▶ _WHAT THE EXERCISE ASKS_: Produce word for word the lines of the data below running from the one that has "Open the James Woods display name link" to the one that has "has height=868, width=401.", inclusive, and no others.

[Pixel coordinate grounding data]
↓

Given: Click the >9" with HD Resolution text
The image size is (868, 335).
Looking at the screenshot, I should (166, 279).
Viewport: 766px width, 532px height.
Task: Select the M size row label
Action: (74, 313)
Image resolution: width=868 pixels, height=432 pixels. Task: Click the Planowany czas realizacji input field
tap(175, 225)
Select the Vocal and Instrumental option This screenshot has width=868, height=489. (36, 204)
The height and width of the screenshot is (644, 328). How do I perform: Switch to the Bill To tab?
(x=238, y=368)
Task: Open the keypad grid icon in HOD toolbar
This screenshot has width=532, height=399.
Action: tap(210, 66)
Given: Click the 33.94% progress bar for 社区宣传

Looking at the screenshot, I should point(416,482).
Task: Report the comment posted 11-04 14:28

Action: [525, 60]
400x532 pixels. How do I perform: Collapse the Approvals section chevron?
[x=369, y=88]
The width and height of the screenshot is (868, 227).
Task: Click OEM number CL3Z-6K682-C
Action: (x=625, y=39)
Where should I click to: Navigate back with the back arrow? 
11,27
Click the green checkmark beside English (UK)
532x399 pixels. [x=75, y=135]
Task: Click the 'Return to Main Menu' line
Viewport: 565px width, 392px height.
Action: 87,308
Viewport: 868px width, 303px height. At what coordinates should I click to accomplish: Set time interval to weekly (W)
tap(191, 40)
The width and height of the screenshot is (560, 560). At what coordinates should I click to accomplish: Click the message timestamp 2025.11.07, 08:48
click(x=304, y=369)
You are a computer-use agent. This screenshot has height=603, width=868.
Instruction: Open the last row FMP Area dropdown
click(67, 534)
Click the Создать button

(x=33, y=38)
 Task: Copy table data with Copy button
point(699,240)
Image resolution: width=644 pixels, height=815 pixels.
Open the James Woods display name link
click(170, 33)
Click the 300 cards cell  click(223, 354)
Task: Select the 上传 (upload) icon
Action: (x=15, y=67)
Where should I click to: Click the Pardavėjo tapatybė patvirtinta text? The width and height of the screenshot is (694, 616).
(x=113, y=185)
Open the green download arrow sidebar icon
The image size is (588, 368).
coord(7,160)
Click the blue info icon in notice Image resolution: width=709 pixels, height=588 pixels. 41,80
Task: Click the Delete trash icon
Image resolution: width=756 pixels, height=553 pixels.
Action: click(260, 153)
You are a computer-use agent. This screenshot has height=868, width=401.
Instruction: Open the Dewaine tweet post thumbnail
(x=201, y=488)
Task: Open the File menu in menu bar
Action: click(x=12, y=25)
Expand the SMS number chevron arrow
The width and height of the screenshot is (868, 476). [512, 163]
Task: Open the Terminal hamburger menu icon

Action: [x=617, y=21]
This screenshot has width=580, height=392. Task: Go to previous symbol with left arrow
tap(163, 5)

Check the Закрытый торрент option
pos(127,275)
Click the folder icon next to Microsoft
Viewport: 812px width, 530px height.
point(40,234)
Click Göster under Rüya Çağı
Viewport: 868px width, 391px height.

↑

▶ _SOLUTION FOR THIS EXERCISE_:
Open the James Woods display name link
click(170, 33)
Click the 300 cards cell  click(223, 354)
Task: Select the 上传 (upload) icon
Action: (x=15, y=67)
Where should I click to: Click the Pardavėjo tapatybė patvirtinta text? The width and height of the screenshot is (694, 616).
(x=113, y=185)
Open the green download arrow sidebar icon
The image size is (588, 368).
coord(7,160)
Click the blue info icon in notice Image resolution: width=709 pixels, height=588 pixels. 41,80
Task: Click the Delete trash icon
Image resolution: width=756 pixels, height=553 pixels.
Action: click(260, 153)
You are a computer-use agent. This screenshot has height=868, width=401.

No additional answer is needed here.